Using statistical models, Glantz assessed the relationship between rates of induction and cesarean delivery and rates of the three neonatal outcomes. He found intervention rates had no consistent effect on newborns: Whether a hospital did a lot or very few interventions, there was no association with how sick or healthy the infants were.

Even after a second round of analysis that accounted for differences among pregnant women that could potentially impact the results, the finding was the same – hospitals with high intervention rates had newborn outcomes indistinguishable from hospitals with low rates.

According to Glantz, “If higher intervention rates were preventing negative outcomes that otherwise would have occurred, and lower intervention rates led to negative outcomes that potentially could have been avoided, the data would have revealed these relationships, but there were no such trends.”

The study included a group of approximately 28,800 women who labored (some naturally and some induced), followed by re-analysis of 29,700 women who had no history of previous cesarean section (some of whom ultimately delivered vaginally and others by cesarean section).
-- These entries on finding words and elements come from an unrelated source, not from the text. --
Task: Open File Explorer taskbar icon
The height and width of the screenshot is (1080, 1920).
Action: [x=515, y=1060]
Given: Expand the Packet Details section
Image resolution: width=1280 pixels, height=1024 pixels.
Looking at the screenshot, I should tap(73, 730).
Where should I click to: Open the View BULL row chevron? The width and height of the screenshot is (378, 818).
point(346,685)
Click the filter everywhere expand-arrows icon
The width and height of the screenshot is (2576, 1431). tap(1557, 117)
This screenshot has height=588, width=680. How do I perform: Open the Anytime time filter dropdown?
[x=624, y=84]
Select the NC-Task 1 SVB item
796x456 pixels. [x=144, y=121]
Many women in the first group were also analyzed in the second group. Women who had had a previous cesarean delivery were excluded from the second analysis, because more than 90 percent of women with previous cesareans deliver by repeat cesarean, and these are not necessarily being done to benefit the newborns.

Glantz recognizes that some labor inductions and cesarean sections, when done for specific, established medical reasons, are necessary and lead to improved outcomes. But some interventions are elective or marginally indicated, driven by social reasons such as convenience and patient requests to deliver with “their” physician.

Labor induction is not always successful and is associated with an increased likelihood of cesarean delivery. Cesarean delivery, while common, is a major surgery and like all surgeries increases the risk of infection, bleeding, the need for additional surgeries, and results in longer recovery times.

“It is always important to try to find out when interventions will do the most good, and this study is one more log on the fire for researchers and physicians exploring these issues,” said Jennifer Bailit, M.D., M.P.H, a maternal fetal medicine expert at the MetroHealth Medical Center in Cleveland who conducts similar research. “Understanding when and how an intervention can best improve outcomes is important to physicians and patients.”

The study was funded by the University of Rochester Medical Center and the New York State Department of Health. A major strength of the study is its large size, while limitations include the inability to assess and control for all possible factors influencing interventions – a constraint of database research.